─── Information supplied

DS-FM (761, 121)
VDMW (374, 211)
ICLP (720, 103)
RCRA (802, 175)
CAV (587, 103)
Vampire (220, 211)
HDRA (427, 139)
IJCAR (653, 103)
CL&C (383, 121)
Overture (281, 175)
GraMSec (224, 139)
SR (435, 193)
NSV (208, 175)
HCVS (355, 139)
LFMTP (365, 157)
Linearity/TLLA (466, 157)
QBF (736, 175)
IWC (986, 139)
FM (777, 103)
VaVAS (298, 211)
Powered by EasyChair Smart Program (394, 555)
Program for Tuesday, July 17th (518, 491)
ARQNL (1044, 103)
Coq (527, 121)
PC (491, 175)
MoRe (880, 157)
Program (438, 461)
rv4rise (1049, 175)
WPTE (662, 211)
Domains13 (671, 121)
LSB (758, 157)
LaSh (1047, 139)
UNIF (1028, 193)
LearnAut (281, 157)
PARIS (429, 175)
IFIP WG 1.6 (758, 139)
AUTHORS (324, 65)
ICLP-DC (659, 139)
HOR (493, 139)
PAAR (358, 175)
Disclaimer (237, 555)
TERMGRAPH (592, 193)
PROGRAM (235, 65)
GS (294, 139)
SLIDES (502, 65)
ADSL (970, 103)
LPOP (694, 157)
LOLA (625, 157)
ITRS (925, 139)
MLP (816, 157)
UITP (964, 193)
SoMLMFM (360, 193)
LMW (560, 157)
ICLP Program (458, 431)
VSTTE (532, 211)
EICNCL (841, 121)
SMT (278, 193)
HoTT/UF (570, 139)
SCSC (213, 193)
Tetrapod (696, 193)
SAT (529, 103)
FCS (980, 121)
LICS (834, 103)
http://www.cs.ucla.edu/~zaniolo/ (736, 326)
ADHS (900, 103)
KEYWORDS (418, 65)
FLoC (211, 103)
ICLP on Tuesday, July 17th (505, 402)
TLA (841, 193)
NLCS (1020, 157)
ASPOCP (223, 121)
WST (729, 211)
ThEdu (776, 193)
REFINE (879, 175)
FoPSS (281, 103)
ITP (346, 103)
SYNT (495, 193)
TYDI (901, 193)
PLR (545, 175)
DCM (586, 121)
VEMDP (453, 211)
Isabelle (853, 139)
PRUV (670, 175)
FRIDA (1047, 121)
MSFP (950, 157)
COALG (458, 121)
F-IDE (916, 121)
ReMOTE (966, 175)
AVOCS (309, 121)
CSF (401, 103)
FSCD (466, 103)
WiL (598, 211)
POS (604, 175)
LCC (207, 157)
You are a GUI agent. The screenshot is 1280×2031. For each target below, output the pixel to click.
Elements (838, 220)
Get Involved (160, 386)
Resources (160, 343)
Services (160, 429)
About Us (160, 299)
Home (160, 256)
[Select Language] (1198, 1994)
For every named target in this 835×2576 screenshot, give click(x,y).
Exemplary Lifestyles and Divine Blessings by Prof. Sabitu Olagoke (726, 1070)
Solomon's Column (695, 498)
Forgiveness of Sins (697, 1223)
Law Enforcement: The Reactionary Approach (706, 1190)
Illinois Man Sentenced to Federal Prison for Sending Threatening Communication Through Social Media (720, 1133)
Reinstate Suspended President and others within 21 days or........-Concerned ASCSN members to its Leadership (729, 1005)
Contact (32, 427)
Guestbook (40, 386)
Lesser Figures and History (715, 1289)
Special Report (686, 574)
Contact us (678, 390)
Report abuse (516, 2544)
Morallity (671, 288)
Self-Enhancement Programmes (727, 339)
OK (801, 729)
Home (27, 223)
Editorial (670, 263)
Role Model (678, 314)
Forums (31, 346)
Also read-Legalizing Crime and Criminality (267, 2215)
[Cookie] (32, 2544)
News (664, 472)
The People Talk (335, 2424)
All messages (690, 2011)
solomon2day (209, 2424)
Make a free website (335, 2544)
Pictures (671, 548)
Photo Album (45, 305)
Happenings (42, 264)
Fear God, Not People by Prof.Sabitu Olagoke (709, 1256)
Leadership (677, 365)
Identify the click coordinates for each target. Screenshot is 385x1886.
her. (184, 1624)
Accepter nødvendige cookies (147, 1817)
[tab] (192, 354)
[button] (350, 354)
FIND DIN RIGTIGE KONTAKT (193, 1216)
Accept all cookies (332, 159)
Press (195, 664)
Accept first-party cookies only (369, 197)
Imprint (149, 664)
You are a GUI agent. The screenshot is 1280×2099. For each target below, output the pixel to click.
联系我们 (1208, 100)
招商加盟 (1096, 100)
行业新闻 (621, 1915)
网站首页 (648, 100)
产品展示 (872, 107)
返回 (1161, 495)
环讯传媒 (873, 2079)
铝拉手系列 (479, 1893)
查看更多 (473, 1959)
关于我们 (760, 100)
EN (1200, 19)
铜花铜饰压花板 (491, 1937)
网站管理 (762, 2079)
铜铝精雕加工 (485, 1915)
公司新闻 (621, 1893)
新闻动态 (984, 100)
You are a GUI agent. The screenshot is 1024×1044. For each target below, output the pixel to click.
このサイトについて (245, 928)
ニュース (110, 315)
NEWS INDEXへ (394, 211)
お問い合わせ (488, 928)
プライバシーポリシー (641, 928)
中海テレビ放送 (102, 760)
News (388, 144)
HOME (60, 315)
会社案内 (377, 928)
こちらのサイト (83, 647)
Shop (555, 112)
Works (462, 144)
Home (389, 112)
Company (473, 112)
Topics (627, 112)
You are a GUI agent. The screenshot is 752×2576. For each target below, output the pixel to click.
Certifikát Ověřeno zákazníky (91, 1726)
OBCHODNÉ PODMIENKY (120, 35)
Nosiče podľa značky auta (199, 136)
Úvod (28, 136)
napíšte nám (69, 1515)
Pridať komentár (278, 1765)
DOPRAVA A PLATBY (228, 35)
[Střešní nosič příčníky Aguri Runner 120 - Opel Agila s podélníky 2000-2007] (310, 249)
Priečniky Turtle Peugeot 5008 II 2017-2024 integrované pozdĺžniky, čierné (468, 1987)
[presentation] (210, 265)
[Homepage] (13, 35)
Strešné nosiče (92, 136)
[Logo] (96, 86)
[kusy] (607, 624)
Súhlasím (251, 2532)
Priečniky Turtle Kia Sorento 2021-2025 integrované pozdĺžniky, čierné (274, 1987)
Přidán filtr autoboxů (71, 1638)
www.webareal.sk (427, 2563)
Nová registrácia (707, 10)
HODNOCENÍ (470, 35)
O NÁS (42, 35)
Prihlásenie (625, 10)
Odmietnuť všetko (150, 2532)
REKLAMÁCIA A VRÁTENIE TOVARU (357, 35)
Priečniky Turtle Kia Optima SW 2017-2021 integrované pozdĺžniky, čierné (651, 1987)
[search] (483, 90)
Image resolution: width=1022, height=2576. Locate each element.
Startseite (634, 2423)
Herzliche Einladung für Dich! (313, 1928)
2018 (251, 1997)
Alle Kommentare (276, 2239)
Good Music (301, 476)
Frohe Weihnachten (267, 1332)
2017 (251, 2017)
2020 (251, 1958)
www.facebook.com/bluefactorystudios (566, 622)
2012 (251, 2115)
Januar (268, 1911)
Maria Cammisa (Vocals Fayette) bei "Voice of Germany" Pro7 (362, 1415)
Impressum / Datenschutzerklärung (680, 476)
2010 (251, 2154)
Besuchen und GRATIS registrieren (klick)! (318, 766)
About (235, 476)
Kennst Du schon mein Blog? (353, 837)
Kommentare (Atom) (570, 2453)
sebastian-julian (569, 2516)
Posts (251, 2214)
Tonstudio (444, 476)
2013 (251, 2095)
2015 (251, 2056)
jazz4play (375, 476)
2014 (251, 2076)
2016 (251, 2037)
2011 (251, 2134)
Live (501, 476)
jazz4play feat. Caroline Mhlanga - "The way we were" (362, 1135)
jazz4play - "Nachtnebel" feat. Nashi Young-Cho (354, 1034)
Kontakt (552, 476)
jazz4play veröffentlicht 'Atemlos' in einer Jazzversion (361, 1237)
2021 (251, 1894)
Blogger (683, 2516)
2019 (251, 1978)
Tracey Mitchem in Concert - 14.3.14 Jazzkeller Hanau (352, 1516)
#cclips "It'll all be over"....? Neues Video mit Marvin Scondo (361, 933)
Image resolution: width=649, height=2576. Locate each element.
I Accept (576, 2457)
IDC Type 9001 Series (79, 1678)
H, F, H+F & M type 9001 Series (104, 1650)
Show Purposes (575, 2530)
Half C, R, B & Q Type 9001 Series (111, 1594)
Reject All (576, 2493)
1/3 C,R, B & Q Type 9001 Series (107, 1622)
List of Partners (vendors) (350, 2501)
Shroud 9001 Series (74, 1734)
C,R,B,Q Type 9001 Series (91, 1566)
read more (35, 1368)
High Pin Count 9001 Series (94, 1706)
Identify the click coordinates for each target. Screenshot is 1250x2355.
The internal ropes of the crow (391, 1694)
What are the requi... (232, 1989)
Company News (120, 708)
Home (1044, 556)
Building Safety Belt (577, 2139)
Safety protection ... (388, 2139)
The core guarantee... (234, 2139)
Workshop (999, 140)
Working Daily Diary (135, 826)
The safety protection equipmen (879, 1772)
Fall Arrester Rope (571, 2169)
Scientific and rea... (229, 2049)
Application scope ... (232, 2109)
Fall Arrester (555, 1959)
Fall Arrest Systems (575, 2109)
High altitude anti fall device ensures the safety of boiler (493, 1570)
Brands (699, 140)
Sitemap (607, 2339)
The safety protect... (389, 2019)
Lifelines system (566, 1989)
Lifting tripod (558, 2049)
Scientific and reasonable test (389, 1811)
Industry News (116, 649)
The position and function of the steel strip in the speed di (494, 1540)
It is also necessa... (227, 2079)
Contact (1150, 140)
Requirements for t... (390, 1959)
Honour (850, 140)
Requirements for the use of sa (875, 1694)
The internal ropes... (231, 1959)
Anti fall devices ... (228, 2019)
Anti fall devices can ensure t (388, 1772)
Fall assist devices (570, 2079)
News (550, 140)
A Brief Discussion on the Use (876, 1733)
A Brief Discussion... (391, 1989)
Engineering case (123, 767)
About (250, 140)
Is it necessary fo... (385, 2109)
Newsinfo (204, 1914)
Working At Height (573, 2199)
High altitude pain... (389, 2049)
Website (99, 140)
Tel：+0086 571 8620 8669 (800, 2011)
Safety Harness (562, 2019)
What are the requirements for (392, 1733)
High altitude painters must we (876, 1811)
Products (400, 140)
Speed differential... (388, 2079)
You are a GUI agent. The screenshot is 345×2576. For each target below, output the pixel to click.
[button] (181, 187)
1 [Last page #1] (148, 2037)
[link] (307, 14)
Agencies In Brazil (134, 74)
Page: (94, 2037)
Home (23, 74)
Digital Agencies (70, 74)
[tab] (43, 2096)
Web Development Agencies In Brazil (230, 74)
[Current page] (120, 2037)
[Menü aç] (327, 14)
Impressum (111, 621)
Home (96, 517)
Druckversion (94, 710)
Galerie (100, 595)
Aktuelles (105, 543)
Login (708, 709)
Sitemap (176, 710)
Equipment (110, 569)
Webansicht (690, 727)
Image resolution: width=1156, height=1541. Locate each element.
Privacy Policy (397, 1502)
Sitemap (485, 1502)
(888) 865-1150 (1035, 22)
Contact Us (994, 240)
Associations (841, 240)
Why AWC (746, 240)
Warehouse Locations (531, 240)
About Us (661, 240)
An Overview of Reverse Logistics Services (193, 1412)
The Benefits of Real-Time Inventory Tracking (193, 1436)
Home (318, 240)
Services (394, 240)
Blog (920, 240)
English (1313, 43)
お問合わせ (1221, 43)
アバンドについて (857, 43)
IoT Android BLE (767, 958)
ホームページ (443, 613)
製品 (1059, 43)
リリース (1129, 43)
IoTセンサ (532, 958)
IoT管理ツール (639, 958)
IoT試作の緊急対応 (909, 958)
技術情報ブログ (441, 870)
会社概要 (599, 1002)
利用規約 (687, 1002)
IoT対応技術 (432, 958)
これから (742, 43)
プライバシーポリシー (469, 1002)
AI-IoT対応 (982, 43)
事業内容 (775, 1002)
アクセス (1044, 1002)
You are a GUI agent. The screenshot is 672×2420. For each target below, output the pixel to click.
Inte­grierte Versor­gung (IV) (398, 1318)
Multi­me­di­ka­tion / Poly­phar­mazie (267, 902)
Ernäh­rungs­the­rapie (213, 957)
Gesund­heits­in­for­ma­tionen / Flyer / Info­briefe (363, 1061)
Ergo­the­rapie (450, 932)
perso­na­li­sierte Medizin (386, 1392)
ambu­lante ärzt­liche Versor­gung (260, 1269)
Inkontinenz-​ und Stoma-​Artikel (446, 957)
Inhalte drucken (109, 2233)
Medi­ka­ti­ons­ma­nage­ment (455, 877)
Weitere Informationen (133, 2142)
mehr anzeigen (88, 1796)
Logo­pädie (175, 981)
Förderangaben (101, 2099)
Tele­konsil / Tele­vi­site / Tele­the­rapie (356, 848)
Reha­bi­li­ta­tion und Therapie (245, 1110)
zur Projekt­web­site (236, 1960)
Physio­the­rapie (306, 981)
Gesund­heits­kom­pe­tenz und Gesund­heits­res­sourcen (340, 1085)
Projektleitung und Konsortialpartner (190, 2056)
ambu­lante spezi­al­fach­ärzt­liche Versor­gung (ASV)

──────

• Aim of the exercise:
Retype the rows starting with the line that contains "Half C, R, B & Q Type 9001 Series (111, 1594)" and going on through the line that contains "The safety protect... (389, 2019)", both included.

• Completed task:
Half C, R, B & Q Type 9001 Series (111, 1594)
Reject All (576, 2493)
1/3 C,R, B & Q Type 9001 Series (107, 1622)
List of Partners (vendors) (350, 2501)
Shroud 9001 Series (74, 1734)
C,R,B,Q Type 9001 Series (91, 1566)
read more (35, 1368)
High Pin Count 9001 Series (94, 1706)
Identify the click coordinates for each target. Screenshot is 1250x2355.
The internal ropes of the crow (391, 1694)
What are the requi... (232, 1989)
Company News (120, 708)
Home (1044, 556)
Building Safety Belt (577, 2139)
Safety protection ... (388, 2139)
The core guarantee... (234, 2139)
Workshop (999, 140)
Working Daily Diary (135, 826)
The safety protection equipmen (879, 1772)
Fall Arrester Rope (571, 2169)
Scientific and rea... (229, 2049)
Application scope ... (232, 2109)
Fall Arrester (555, 1959)
Fall Arrest Systems (575, 2109)
High altitude anti fall device ensures the safety of boiler (493, 1570)
Brands (699, 140)
Sitemap (607, 2339)
The safety protect... (389, 2019)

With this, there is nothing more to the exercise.